1.3 De zaak is behandeld ter openbare zitting van de Raad van 21 november 2011waarbijverweerder is verschenen. Klaagster is zonder bericht van verhindering afwezig.
FEITEN
2.1 Begin 2008 heeft klaagster verweerder verzocht haar belangen te behartigen in een conflict met een onderwijsinstelling.
2.2 Bij brief van 20 maart 2008 heeft verweerder de onderwijsinstelling bericht dat hij klaagster zal bijstaan terzake van het besluit om klaagster als leerling uit te schrijven uit de door haar gevolgde opleiding.
2.3 De Raad voor Rechtsbijstand heeft op 11 april 2008 een toevoeging voor de zaak van klaagster aan verweerder afgegeven.
2.4 Bij brief van 14 april 2008 heeft verweerder klaagster de door de Raad voor Rechtsbijstand vastgestelde eigen bijdrage van € 94,-- in rekening gebracht. Klaagster heeft het bedrag voldaan.

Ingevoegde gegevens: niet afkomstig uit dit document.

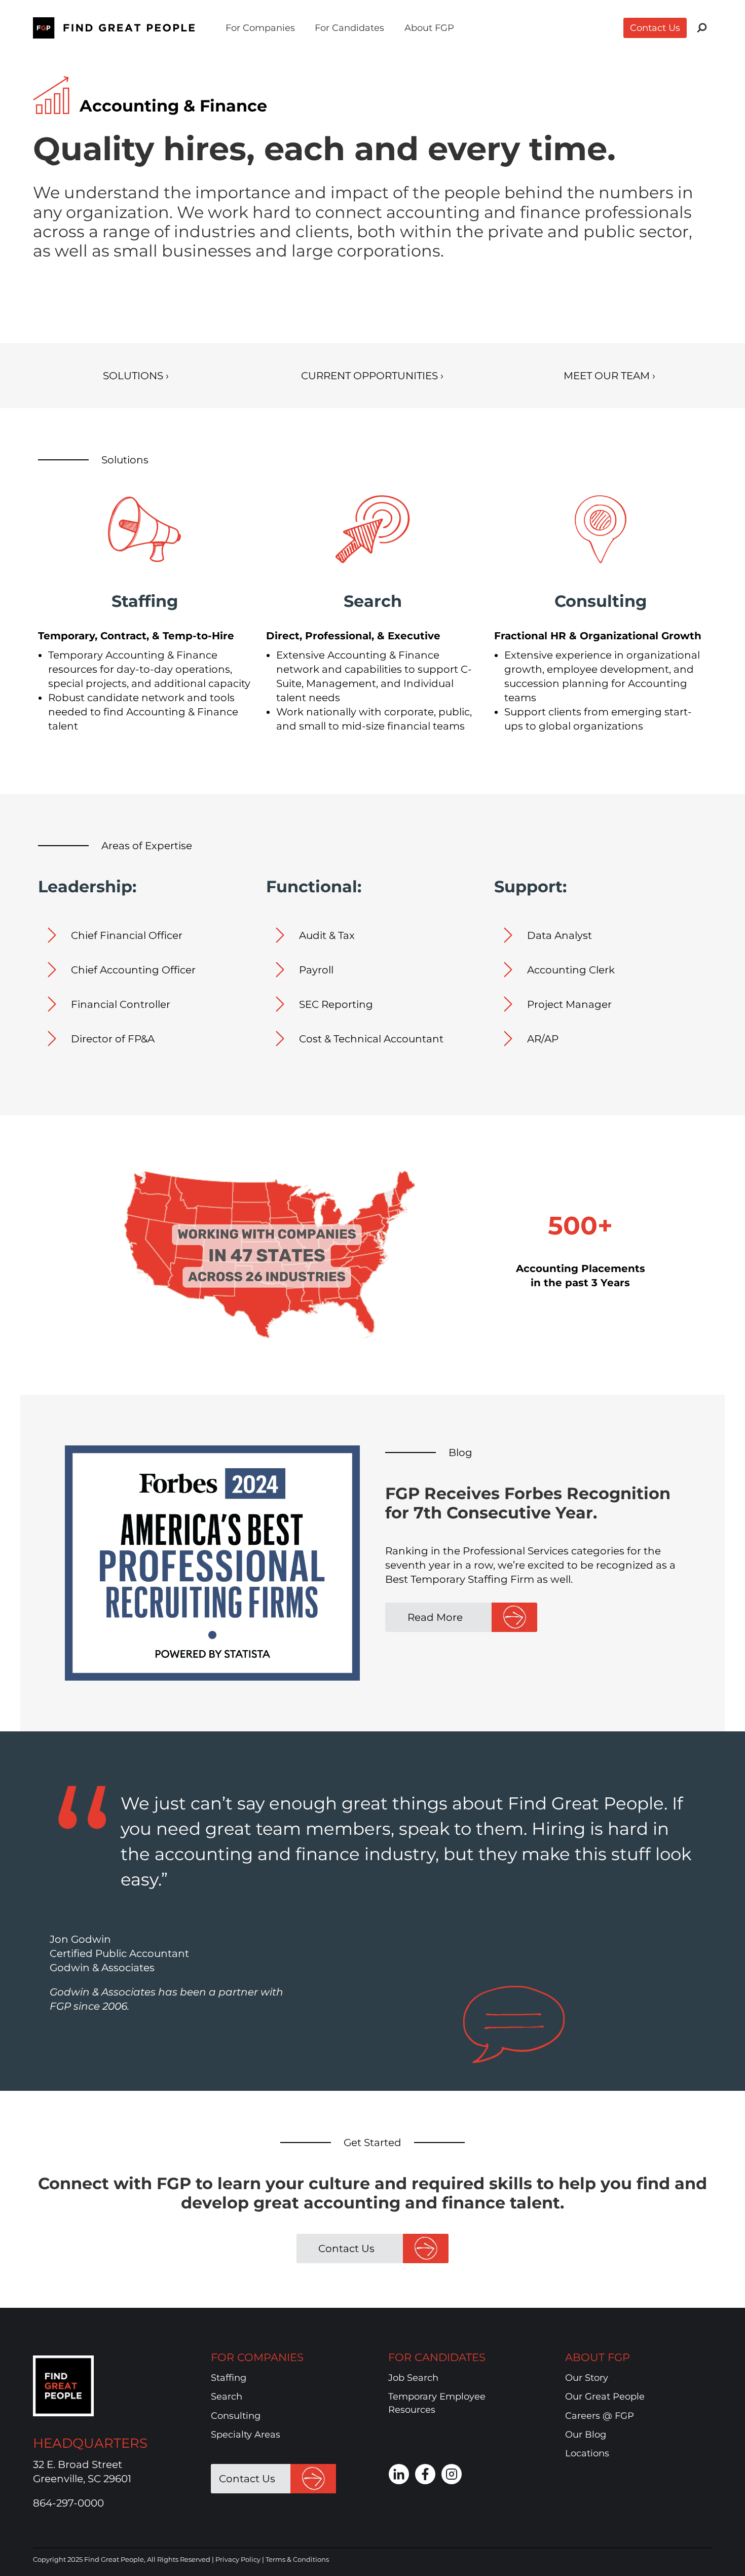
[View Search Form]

Verweerder heeft vervolgens geen nadere actie ondernomen.
2.5 Bij brief van 14 augustus 2009 heeft verweerder klaagster kopie toegestuurd van zijn reactie op de klacht aan de deken en meegedeeld de zaak met spoed ter hand te zullen nemen en zijn excuses gemaakt.
2.6 Bij brief van 19 augustus 2009 heeft klaagster de deken meegedeeld niks te kunnen met het voorstel van verweerder en diens excuses en de deken verzocht om stappen naar aanleiding van haar klacht te nemen.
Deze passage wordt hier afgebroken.